__TAREFAS E EXERCÍCIOS__.
A – Indique se cada afirmação está de acordo com o trecho sobre a classe média na China: (i) a receita com o imposto de renda cresceu 21% no ano passado em relação a 2020; (ii) Michael Zhao formou-se em economia na Inglaterra; (iii) Eli Ma afirma que os rendimentos dele e da mulher aumentaram desde 2017. Responda sim ou não e cite as palavras do trecho que decidem cada caso.
B – Segundo o trecho sobre a classe média na China, em que instituição George Magnus é pesquisador associado?

__TRECHO FORNECIDO__.
Uma das vítimas do sufocamento da classe média foi Michael Zhao, demitido de uma empresa online de educação devido à repressão do governo aos cursos que usavam professores estrangeiros. As companhias que atuavam no setor foram forçadas a mudar para um sistema sem fins lucrativos, o que levou a demissões em massa.

Atualmente, Zhao ganha a vida fazendo a ponte entre alunos chineses e instrutores estrangeiros, o que está em desacordo com a lei chinesa. “Até agora, o negócio não está ruim. Mas não tenho certeza se serei capaz de sustentá-lo porque é ilegal”, diz ele. “Estou pensando em deixar Beijing e vender meu apartamento com prejuízo”.

Zhao, que fala inglês fluente e formou-se em sociologia na Inglaterra, admite que está inserido na nova dinâmica social de Xi Jinping. “Hoje em dia, ‘prosperidade comum’ é uma palavra da moda na mídia estatal. Entendo que, em sua essência, trata-se de promover uma classe média maior. Mas, ironicamente, tenho medo de cair fora das fileiras em pouco tempo”.

Na tentativa de aquecer a economia, o governo anunciou cortes no imposto de renda até 2023. Ainda assim, a receita com o tributo cresceu 21% no ano passado em relação a 2020, superando o crescimento econômico de 8,1%. E os principais contribuintes são, claro, os cidadãos da classe média.

Entre a classe alta do país, as principais iniciativas de Beijing sob a “prosperidade comum” têm sido punir celebridades por evasão fiscal e incentivar os ricos a fazerem doações públicas. “Acho que certamente poderia haver algumas propostas para aliviar a carga tributária sobre a classe média e reduzi-la a rendas ‘irracionais’. Mas duvido que veremos uma reforma significativa do sistema tributário”, disse George Magnus, pesquisador associado do China Centre da Universidade de Oxford.

Eli Ma, diretor de marketing de uma empresa de Hong Kong, diz já enxergar sua condição de integrante da classe média ameaçada, citando o salário congelado dele e da mulher. “Nossos rendimentos são praticamente os mesmos de 2017 e 2018, pois nosso negócio foi impactado pela pandemia de coronavírus”, disse. “Estou muito chateado por ter trabalhado duro para entrar na classe alta, mas agora sinto que estou saindo da classe média”.

Itens armazenados:
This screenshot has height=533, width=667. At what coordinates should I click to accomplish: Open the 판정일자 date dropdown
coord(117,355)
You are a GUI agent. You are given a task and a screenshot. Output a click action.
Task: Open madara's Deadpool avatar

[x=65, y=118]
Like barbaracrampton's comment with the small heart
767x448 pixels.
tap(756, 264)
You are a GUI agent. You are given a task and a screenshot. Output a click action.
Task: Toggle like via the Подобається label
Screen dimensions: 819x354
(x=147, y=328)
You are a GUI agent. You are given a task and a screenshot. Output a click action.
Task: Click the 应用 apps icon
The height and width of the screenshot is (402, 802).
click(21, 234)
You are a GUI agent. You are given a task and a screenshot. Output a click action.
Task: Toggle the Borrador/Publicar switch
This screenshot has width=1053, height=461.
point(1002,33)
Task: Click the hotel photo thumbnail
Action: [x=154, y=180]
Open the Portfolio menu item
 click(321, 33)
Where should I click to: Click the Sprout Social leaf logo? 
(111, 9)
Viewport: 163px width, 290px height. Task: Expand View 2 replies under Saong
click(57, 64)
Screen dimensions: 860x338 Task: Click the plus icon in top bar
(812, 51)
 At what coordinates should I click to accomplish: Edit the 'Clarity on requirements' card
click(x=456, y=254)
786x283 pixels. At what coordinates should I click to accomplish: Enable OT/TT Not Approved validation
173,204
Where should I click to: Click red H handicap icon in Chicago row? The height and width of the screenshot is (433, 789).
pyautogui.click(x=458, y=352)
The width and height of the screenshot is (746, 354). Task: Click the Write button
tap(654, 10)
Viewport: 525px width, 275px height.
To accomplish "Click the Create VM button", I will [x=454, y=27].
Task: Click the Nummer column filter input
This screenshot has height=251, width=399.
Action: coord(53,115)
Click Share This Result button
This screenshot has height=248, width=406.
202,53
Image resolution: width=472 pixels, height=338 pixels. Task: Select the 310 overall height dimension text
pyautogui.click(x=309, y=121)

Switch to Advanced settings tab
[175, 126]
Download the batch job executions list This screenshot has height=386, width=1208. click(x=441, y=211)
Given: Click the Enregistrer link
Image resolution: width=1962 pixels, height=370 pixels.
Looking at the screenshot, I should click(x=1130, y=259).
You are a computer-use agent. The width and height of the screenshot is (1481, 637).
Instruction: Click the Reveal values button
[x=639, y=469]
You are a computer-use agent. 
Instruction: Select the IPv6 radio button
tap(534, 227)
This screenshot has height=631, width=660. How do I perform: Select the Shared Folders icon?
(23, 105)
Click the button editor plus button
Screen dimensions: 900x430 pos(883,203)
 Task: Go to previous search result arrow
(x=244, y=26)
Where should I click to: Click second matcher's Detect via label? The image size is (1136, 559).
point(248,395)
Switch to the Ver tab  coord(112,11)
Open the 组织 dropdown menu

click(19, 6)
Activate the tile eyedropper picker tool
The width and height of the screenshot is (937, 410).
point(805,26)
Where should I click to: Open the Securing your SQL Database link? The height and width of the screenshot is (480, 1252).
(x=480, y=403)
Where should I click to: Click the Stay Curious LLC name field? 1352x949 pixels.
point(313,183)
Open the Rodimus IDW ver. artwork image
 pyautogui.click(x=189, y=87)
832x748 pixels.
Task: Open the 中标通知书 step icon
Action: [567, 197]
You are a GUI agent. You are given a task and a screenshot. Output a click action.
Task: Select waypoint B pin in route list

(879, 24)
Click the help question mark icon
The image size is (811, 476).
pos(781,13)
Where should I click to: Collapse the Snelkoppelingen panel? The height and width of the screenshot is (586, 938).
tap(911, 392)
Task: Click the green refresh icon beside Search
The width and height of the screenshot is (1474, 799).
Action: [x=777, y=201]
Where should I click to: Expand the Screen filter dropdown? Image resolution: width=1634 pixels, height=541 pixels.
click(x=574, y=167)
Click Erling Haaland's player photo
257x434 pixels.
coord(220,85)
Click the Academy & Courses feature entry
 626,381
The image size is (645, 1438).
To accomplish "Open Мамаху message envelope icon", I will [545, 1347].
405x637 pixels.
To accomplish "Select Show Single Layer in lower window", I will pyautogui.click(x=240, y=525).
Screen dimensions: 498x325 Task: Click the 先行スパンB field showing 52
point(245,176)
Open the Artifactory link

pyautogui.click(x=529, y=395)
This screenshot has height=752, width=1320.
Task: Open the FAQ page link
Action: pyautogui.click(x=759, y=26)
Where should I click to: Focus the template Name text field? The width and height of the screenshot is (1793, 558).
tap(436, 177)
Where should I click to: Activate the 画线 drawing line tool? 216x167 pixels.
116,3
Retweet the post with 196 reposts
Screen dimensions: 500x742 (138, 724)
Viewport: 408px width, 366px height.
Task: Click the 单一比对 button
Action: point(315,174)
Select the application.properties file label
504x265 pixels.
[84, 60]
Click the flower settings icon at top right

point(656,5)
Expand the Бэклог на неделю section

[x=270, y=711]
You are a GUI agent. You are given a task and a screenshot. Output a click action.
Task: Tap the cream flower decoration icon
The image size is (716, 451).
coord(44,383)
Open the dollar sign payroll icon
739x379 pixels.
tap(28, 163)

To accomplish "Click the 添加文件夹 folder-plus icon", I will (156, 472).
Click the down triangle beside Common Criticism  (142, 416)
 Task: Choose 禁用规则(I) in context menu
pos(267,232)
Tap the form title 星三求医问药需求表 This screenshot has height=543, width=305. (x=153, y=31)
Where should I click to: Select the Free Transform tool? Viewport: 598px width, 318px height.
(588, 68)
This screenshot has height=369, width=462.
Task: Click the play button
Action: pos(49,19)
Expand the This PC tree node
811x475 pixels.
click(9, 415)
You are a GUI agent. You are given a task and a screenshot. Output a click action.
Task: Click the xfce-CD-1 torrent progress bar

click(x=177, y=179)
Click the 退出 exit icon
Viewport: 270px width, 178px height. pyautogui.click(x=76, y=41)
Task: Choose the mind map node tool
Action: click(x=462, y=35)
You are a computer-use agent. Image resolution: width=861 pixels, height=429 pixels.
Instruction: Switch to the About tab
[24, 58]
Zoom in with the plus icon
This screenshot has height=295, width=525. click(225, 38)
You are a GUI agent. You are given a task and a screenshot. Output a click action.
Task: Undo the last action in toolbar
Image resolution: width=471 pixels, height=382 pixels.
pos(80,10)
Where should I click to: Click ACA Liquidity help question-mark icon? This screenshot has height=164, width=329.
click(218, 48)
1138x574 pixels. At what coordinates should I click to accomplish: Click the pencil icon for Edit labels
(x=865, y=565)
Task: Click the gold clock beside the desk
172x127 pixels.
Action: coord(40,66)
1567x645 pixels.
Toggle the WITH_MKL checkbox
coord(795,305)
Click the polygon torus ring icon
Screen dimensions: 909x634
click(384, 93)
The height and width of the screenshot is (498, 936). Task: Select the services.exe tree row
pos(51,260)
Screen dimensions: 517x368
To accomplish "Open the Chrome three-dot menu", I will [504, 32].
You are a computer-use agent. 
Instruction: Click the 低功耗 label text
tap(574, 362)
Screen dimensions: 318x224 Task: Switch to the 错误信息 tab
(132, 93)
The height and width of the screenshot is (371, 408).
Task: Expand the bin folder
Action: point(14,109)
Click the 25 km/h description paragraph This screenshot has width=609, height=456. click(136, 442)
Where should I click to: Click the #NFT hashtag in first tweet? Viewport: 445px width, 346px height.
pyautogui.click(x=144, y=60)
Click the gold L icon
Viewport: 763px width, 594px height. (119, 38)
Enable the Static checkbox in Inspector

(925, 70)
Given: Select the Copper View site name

__RESPOSTAS DAS TAREFAS__.
A –
(i) Sim: "a receita com o tributo cresceu 21% no ano passado em relação a 2020".
(ii) Não: "formou-se em sociologia na Inglaterra".
(iii) Não: "Nossos rendimentos são praticamente os mesmos de 2017 e 2018".

B – No China Centre da Universidade de Oxford.